Но природная ловкость, вместе с умением бывшего вора, помогли варвару справиться с этой, оказавшейся не такой уж легкой, задачей. Под восхищенными взглядами своих маленьких партнеров, Конан выложил «спящего урсуса» и передал монету самому старшему из мальчишек. Тот лишь с третьего раза смог собрать все камушки, то есть монеты, за исключением одной, обозначавшей левую заднюю лапу.
— Небо сегодня будет ясным, гость, — раздалось над самой головой киммерийца. — Мы можем отправляться в путь прямо сейчас.
Конан нехотя поднял голову, недовольный тем, что его прервали во время столь увлекательного занятия. Страж, тот, который первым заметил его в пустыне, чуть притопывал громадной расплющенной ступней, указывая куда-то в конец улицы.
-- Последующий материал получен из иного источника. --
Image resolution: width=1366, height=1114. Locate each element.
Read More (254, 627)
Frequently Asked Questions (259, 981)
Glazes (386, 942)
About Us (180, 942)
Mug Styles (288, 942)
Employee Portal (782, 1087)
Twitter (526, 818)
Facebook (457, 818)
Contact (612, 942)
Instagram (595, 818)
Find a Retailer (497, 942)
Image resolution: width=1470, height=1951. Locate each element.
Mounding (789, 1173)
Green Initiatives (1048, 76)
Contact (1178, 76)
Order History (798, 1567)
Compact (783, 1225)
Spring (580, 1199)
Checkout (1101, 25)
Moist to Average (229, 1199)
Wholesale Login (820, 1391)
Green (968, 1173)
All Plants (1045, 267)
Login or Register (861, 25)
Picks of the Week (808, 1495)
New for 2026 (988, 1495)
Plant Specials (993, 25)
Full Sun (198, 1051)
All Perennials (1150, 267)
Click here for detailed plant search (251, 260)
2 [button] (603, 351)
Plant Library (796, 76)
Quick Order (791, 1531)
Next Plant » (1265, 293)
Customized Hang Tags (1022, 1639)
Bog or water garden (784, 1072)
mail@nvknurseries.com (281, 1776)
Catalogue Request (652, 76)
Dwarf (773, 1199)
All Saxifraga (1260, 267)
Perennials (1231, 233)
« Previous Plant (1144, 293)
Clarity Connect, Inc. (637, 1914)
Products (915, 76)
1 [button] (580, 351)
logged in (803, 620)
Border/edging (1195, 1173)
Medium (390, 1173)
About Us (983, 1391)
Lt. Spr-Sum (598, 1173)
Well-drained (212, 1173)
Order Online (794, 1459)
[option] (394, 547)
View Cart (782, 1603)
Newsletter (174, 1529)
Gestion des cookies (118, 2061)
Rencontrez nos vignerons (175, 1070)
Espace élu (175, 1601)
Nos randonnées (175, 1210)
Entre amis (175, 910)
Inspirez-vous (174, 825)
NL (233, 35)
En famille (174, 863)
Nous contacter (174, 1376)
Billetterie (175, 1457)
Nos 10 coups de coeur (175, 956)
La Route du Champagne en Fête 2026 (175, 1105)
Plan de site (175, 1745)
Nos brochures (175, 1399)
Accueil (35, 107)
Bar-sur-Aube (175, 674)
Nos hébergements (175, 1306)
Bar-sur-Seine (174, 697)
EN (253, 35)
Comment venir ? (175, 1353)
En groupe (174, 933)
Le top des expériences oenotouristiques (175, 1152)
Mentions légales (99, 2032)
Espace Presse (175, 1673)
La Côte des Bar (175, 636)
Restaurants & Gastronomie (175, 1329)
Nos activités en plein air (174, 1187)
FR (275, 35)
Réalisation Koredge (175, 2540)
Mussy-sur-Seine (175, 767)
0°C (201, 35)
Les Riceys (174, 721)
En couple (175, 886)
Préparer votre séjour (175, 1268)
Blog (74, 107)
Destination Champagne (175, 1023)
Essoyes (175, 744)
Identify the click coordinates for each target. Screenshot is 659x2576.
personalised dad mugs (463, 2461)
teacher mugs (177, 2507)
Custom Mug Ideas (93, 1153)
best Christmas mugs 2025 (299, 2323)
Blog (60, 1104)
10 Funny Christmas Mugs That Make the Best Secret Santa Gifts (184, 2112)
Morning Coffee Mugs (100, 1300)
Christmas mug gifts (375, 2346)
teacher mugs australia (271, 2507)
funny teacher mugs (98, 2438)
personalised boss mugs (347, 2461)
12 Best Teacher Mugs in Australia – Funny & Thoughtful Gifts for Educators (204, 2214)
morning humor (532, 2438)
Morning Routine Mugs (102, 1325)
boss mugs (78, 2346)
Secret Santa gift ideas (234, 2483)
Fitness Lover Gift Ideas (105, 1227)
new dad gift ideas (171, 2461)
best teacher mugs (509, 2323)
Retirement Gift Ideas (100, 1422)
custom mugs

Детишки при его появлении прекратили свою игру и разбежались в разные стороны, оставив монеты валяться в песке посреди улицы.
— Надо спешить, — не отставал Наир. — Старейшины говорят, нам нужно отправиться в путь прямо сейчас.
— Я передумал, — неожиданно заявил Конан. — Мне тут понравилось и я, пожалуй, проведу у вас денек-другой. Я еще не полностью вернул себе душевное равновесие после песчаной бури, — добавил он, вспомнив одного зингарского аристократа, охранять которого северянину довелось несколько лун назад.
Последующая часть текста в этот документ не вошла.